Il Movimento del Turismo del Vino, nato il Italia nel 1993 e che raccoglie ormai più di 1000 cantine associate, da molti anni ha posto l’accento sul problema della qualità dell’accoglienza turistica. Eventi spettacolari come “Calici di Stelle” che portano il vino sulle più belle piazze dell’Italia vitivinicola o iniziative come “Cantine Aperte” nell’ultima domenica di maggio, dirette proprio a far conoscere il mondo del vino a visitatori interessati, hanno precorso i tempi di questa ondata di interesse e in buona parte ne sono artefici. Ma resta ancora molto da fare se gli operatori coinvolti dal rapporto delle Città del Vino segnalano che le attività sulle quali si dovrebbe investire per migliorare i servizi offerti agli enoturisti, oltre alla pubblicità (27,16%), sono, tra le altre, la formazione del personale aziendale in ricettività (23,46%), l’accoglienza dell’azienda (17,28%) e anche la formazione del personale in termini di conoscenza delle lingue (12,35%). Qualcuno si spinge ad auspicare la “creazione di una rete che inglobi altri operatori per offrire servizi integrati…”! Servizi molto concreti legati alla preparazione della aziende vitivinicole ad affrontare razionalmente questo che ormai si sta configurando come un settore a se stante dell’attività economica interna, un’attività complementare a quella produttiva che non si può più trascurare. Ma al di là della più o meno buona volontà delle singole imprese locali, si sta davvero costruendo un modello italiano al turismo del vino?
Il mondo del vino nazionale saprà uscire dall’abituale strategia individuale e aziendalistica di approccio ai problemi per costruire un modello collettivo che si faccia responsabile della salvaguardia del bene comune dal quale tutti traggono ricchezza, vale a dire il territorio stesso?
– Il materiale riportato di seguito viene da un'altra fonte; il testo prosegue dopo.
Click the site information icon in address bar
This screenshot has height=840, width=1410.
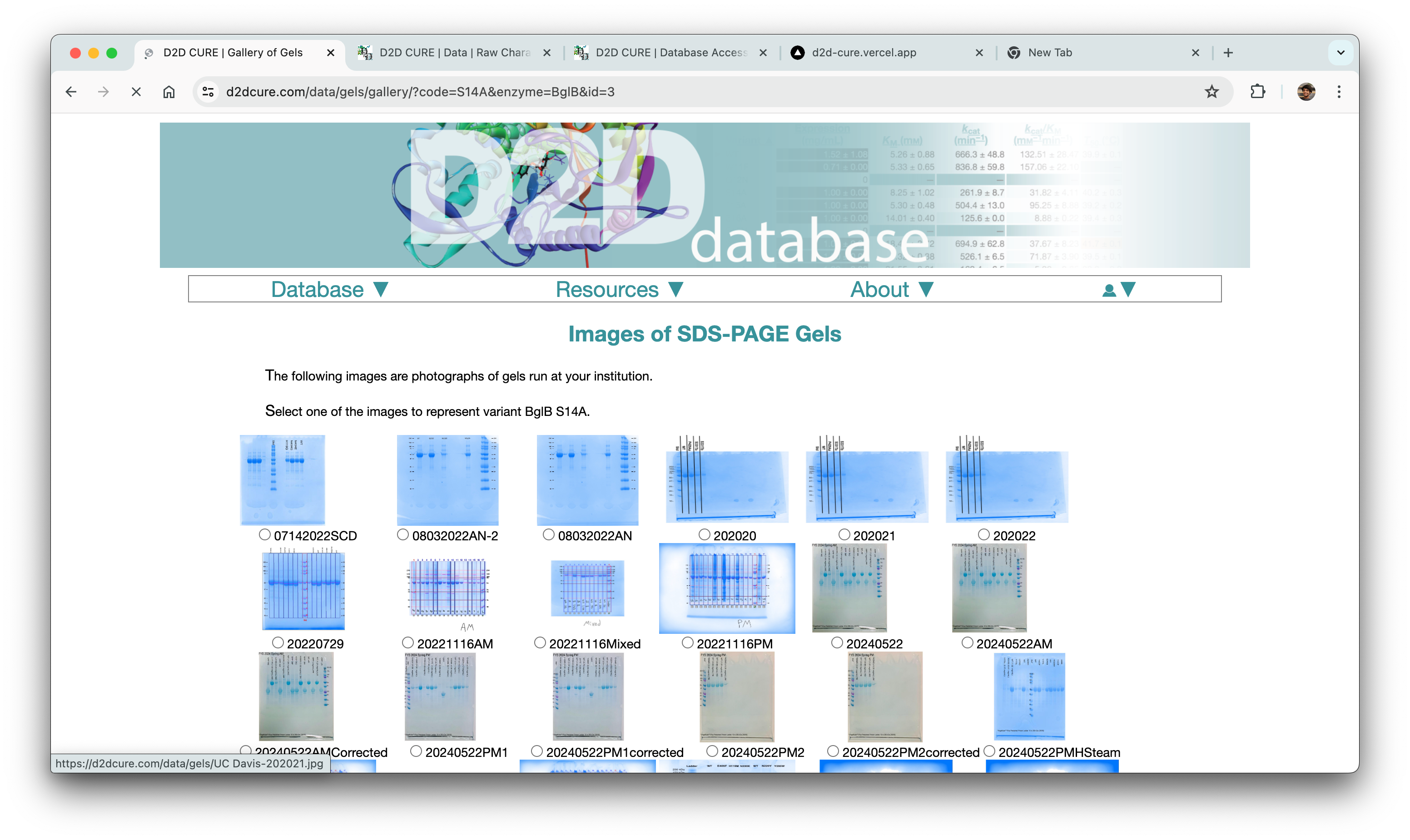point(208,92)
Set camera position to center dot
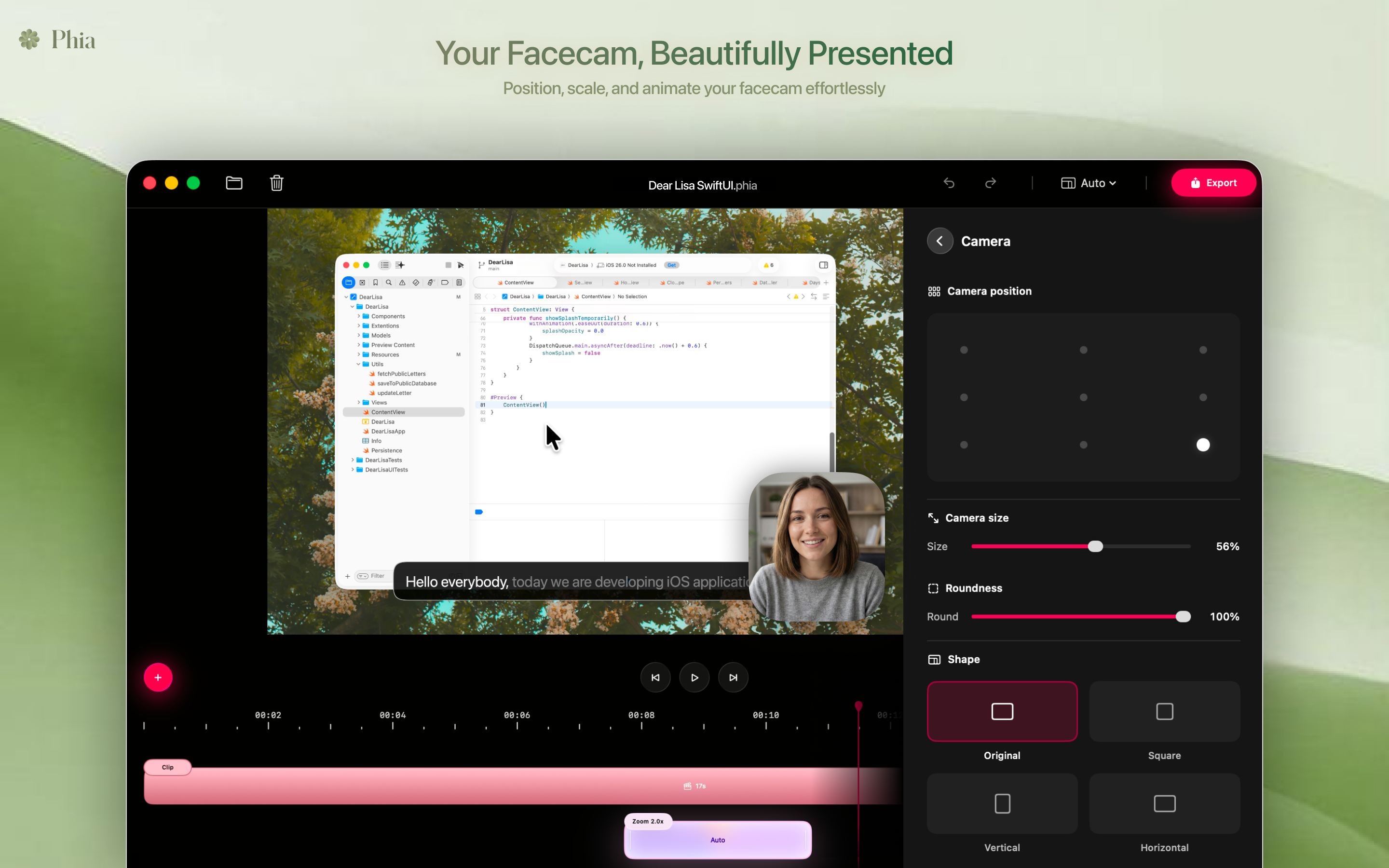Image resolution: width=1389 pixels, height=868 pixels. pyautogui.click(x=1083, y=397)
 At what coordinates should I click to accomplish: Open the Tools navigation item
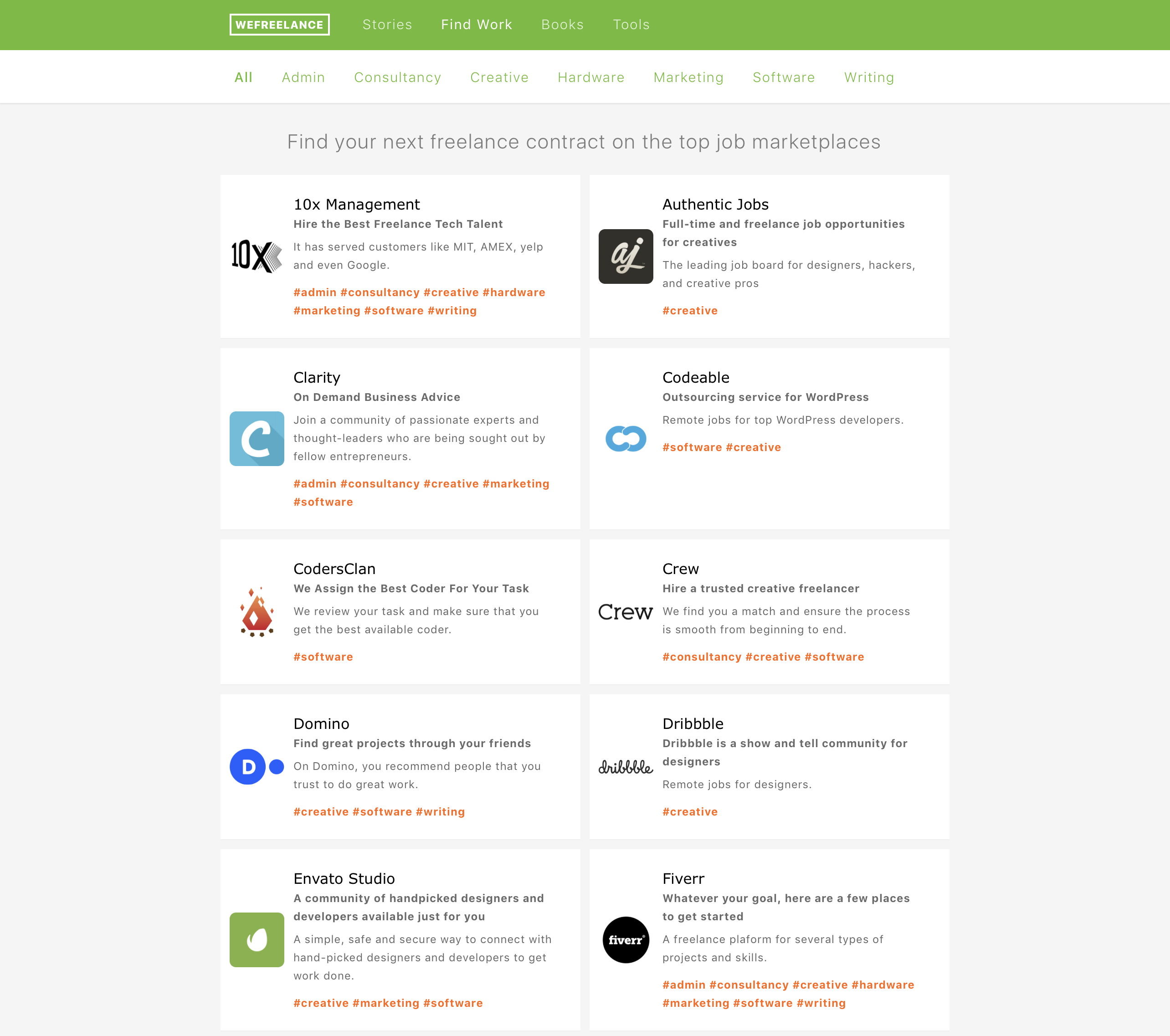coord(631,25)
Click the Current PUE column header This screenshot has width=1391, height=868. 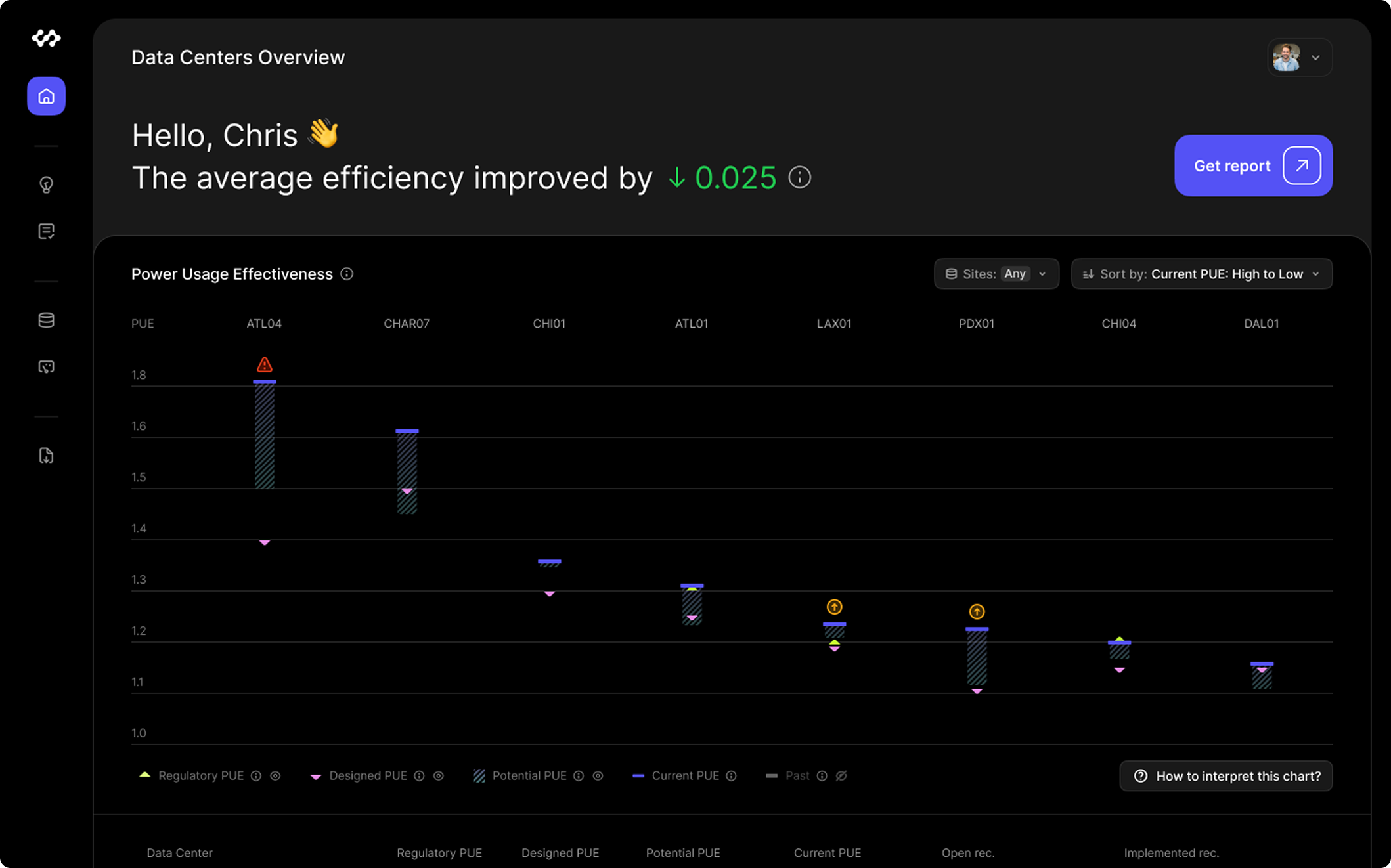[827, 852]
Salvaguardia della bellezza paesaggistica, tutela e vivibilità dell’ambiente, qualità – verrebbe da dire onestà – della proposta enogastronomica, non sono tanto corollari di campagne di marketing turistico, quanto la sostanza stessa di un prodotto turistico che collettivamente si costruisce. Là dove non arriva la legge ci devono pensare i diretti interessati, i produttori stessi a difendere tutti insieme un bene da curare e ricreare continuamente. Ci piacerebbe non avere l’impressione che stiamo arrancando come al solito dietro ai problemi che ognuno poi risolve come può a casa sua.